Celebrities in Recovery

Addiction & Recovery News

Addiction doesn’t discriminate. It can affect absolutely anyone – including the rich and famous. Hollywood seems like an environment rife with temptation. Drugs and alcohol permeate celebrity culture, even though the vast majority of it is hidden from the public eye. Lots of celebrities have battled drug or alcohol addiction, but many of the have succeeded in overcoming it and maintaining their careers. Their stories can inspire the rest of us. Here are some famous celebrities who are currently in recovery.


Elton John

Elton John is one of the most successful singer-songwriters ever. He’s sold more than 250 million records and has had more than 50 Top 40 hits. In the 1970’s, he battled addictions to cocaine and alcohol. He survived an overdose in 1975 and numerous suicide attempts. He also struggled with the eating disorder bulimia. Finally, in 1990 he got sober.


Robin Williams

Robin Williams is a very funny comedian and successful actor who has starred in such movies as Good Will Hunting and Mrs. Doubtfire, and the TV show Mork & Mindy. In the 1970’s and 1980’s he was addicted to cocaine and an alcoholic. He says that the death of his friend John Belushi pushed him to stop using drugs. In 2006, he relapsed and checked in a treatment center for alcohol abuse and has since been sober.


Jamie Lee Curtis

Known as the “Scream Queen” for her early roles in horror movies such as Halloween and Prom Night, Jamie Lee Curtis is a successful actress who won a Golden Globe for her role in True Lies. She became addicted to pain killers after having minor surgery when she was 35 years old. She was also an alcoholic. She got sober in 1999 and calls it her “single greatest accomplishment.”


Robert Downey, Jr.

Perhaps one of the more infamous celebrity addicts, Robert Downey, Jr. is a very talented actor with a long history of drug abuse.

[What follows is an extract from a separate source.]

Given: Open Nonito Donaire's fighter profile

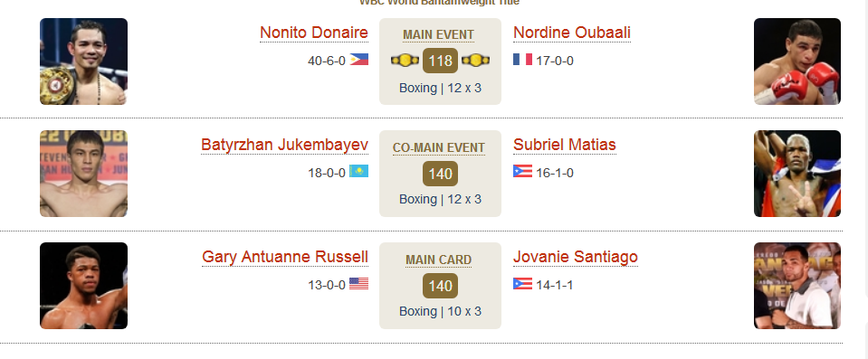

He was arrested numerous times in the 1990’s and early 2000’s. After a few different rehab stays and attempts at sobriety, he finally got clean in 2001. He says he stays sober with the help of the 12 Steps, his wife, and yoga.


Martin Sheen

Martin Sheen, actor in such classic films as Wall Street and The Departed, battled alcoholism but got sober in the 1980’s. He is a member of Alcoholics Anonymous, and he credits his religion, Catholicism, with helping him in recovery. His son, Charlie Sheen, is infamously battling addiction – a Hollywood example of how addiction can be hereditary.


Jane Lynch

Hilarious actress Jane Lynch has had roles in movies like Best in Show and The 40-Year-Old Virgin. She currently stars in the hit show Glee, which she has won an Emmy and a Golden Globe for. She got sober in 1991 after realizing her drinking was out of control. She talks about her struggles with alcoholism in her memoir Hyperion Voice.


Steven Tyler

Lead singer of the iconic band Aerosmith and current judge on American Idol, Steven Tyler was addicted to heroin and cocaine. He used with all the members of his group, and he contracted Hepatitis C from intravenous use. In 1986 he went to rehab and got clean after an intervention. He later relapsed but has been clean since completing rehab for pain killer abuse in 2009.

14 responses to “Celebrities in Recovery

  • And what’s especially nice about sharing these recovery stories is that it reminds us that people in recovery are no different than people in recovery from cancer or heart disease. They’ve done what it takes to treat and manage their disease so that they can move on to live happy, productive, fulfilling lives.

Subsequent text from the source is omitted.